I’ve run across several columns/posts recently focused on a distinction–one that is gaining in importance–between Ignorance and anti-knowledge, or what we might call intentional or stubborn ignorance. In the aftermath of yet another presidential debate, the distinction merits consideration.

As Lee McIntyre put it in last Sunday’s New York Times,

We’ve all heard the phrase “you’re entitled to your own opinion, but not your own facts.” Opinions are the sorts of things about which we can take a poll. They are sometimes well-informed, but rarely expected to be anything other than subjective. Facts, on the other hand, are “out there” in the world, separate from us, so it makes little sense to ask people what they think of them. As the comedian John Oliver so aptly put it… “You don’t need people’s opinion on a fact. You might as well have a poll asking: ‘Which number is bigger, 15 or 5?’ Or ‘Do owls exist’ or ‘Are there hats?’”

McIntyre distinguishes between skepticism–withholding belief because the evidence does not live up to the standards of science–from denialism, which is the refusal to believe something even in the face of what most reasonable people would take to be compelling evidence.

At Dispatches from the Culture Wars, Ed Brayton has a similar rumination on the phenomenon he calls “virulent ignorance,” and quotes from an article by former congressional staffer Mike Lofgren:

Fifty years ago, if a person did not know who the prime minister of Great Britain was, what the conflict in Vietnam was about, or the barest rudiments of how a nuclear reaction worked, he would shrug his shoulders and move on. And if he didn’t bother to know those things, he was in all likelihood politically apathetic and confined his passionate arguing to topics like sports or the attributes of the opposite sex.
There were exceptions, like the Birchers’ theory that fluoridation was a monstrous communist conspiracy, but they were mostly confined to the fringes. Certainly, political candidates with national aspirations steered clear of such balderdash.

At present, however, a person can be blissfully ignorant of how to locate Kenya on a map, but know to a metaphysical certitude that Barack Obama was born there, because he learned it from Fox News. Likewise, he can be unable to differentiate a species from a phylum but be confident from viewing the 700 Club that evolution is “politically correct” hooey and that the earth is 6,000 years old….
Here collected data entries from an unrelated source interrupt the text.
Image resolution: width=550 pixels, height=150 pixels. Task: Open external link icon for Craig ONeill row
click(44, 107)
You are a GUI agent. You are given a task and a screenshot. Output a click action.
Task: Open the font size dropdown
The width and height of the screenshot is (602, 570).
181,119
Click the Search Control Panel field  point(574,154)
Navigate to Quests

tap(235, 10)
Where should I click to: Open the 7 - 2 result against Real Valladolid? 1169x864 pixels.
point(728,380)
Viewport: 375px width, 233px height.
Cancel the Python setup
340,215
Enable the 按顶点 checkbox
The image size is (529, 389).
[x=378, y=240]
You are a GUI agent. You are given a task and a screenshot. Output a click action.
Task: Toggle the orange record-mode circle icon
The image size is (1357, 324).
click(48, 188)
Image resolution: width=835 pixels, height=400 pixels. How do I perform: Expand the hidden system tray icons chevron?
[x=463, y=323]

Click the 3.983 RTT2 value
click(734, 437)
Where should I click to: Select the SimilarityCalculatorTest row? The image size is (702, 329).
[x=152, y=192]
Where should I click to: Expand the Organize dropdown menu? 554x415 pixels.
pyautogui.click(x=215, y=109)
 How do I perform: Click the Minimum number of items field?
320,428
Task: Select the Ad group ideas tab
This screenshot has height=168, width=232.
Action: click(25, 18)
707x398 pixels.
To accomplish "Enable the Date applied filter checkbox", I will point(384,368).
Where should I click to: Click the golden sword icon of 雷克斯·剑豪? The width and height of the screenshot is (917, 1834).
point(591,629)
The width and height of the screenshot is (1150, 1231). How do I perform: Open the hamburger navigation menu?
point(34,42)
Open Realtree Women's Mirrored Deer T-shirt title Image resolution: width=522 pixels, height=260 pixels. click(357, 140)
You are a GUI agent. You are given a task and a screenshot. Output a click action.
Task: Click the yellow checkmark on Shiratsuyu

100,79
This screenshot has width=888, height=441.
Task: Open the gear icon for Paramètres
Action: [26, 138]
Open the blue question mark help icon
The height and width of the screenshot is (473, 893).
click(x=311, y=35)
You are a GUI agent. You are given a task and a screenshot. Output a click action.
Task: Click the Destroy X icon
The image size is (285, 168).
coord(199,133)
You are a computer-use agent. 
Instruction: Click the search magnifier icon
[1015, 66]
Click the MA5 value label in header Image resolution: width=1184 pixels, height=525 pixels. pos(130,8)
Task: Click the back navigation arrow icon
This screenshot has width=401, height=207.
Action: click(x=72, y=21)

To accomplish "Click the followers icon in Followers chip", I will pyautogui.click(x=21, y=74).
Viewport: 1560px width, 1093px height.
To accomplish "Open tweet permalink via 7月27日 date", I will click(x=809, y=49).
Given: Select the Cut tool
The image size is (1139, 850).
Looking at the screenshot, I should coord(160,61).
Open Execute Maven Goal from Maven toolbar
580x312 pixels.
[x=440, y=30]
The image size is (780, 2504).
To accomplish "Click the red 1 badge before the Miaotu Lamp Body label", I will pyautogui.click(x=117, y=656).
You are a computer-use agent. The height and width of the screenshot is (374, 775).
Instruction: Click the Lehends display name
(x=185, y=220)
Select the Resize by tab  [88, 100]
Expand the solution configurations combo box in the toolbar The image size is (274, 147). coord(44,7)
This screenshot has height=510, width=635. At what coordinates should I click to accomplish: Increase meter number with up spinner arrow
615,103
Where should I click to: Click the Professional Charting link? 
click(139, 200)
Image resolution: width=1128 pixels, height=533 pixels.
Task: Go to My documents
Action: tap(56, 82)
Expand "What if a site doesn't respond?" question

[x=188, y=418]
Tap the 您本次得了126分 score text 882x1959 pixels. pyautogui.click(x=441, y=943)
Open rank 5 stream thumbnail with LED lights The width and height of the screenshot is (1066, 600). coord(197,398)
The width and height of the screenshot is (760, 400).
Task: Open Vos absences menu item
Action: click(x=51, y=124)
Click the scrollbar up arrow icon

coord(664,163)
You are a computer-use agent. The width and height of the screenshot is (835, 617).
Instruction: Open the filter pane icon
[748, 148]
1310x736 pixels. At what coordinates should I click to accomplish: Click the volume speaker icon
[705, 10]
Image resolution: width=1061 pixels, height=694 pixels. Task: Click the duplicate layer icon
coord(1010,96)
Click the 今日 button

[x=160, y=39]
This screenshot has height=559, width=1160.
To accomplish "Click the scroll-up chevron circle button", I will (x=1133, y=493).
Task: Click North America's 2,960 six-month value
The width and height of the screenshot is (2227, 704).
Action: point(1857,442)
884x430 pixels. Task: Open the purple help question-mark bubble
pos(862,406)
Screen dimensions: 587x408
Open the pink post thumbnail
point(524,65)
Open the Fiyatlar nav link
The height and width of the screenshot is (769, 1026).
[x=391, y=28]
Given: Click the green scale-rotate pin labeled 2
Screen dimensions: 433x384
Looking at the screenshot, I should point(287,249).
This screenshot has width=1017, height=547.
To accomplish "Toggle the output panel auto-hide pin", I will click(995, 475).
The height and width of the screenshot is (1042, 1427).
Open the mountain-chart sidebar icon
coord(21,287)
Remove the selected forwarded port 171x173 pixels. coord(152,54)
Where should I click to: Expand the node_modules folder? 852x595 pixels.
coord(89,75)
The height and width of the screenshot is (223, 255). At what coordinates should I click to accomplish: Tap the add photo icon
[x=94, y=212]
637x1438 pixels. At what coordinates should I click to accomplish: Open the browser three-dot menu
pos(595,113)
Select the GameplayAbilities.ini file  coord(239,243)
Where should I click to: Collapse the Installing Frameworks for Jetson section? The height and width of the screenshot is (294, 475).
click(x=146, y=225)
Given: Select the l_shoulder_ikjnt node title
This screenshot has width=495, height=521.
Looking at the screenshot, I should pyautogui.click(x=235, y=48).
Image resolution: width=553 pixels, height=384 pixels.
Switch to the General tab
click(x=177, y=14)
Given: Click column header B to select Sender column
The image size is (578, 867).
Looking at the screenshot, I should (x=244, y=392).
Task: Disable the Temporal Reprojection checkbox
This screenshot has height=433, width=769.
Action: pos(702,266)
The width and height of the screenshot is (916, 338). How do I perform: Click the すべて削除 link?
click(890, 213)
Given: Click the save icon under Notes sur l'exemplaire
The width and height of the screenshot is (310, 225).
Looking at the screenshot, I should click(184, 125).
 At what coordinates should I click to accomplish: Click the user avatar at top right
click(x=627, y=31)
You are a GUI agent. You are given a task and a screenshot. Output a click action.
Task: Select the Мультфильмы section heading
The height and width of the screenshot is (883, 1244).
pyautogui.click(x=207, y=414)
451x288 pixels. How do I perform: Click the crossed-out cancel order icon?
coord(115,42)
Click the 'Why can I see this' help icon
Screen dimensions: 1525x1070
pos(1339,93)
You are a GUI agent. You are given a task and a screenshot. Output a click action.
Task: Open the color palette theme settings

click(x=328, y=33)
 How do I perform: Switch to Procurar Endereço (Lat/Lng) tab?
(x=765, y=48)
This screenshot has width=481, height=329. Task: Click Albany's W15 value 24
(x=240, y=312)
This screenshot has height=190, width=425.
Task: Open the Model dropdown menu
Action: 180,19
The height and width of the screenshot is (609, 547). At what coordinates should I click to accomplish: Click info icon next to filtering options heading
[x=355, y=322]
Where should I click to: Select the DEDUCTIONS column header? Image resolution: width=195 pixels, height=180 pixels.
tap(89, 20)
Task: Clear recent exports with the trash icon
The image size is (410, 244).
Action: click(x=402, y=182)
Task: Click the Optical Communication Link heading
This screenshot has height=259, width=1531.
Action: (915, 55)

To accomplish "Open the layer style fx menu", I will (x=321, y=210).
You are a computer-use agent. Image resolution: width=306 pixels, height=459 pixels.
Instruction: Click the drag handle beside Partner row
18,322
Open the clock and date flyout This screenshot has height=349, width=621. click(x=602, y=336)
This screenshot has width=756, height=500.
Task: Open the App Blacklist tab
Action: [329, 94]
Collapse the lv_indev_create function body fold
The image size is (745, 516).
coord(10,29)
Anti-knowledge is a subset of anti-intellectualism, and as Richard Hofstadter has pointed out, anti-intellectualism has been a recurrent feature in American life, generally rising and receding in synchronism with fundamentalist revivalism…

 To a far greater degree than previous outbreaks, fundamentalism has merged its personnel, its policies, its tactics and its fate with a major American political party, the Republicans.

Buttressing this merger is a vast support structure of media, foundations, pressure groups and even a thriving cottage industry of fake historians and phony scientists. From Fox News to the Discovery Institute (which exists solely to “disprove” evolution), and from the Heritage Foundation (which propagandizes that tax cuts increase revenue despite massive empirical evidence to the contrary) to bogus “historians” like David Barton (who confected a fraudulent biography of a piously devout Thomas Jefferson that had to be withdrawn by the publisher), the anti-knowledge crowd has created an immense ecosystem of political disinformation.

I think it is this support structure that is most worrisome, because it enables what political psychologists call “confirmation bias,” the tendency we all share to look for evidence that confirms our pre-existing opinions.

Thanks to modern technologies, any crank or ideologue can create the “evidence” we desire–at least, if we aren’t too fussy about what constitutes evidence.
There’s nothing wrong with genuine ignorance; it can be corrected with credible information. Intentional, stubborn, “faith-based” ignorance, on the other hand, will destroy us.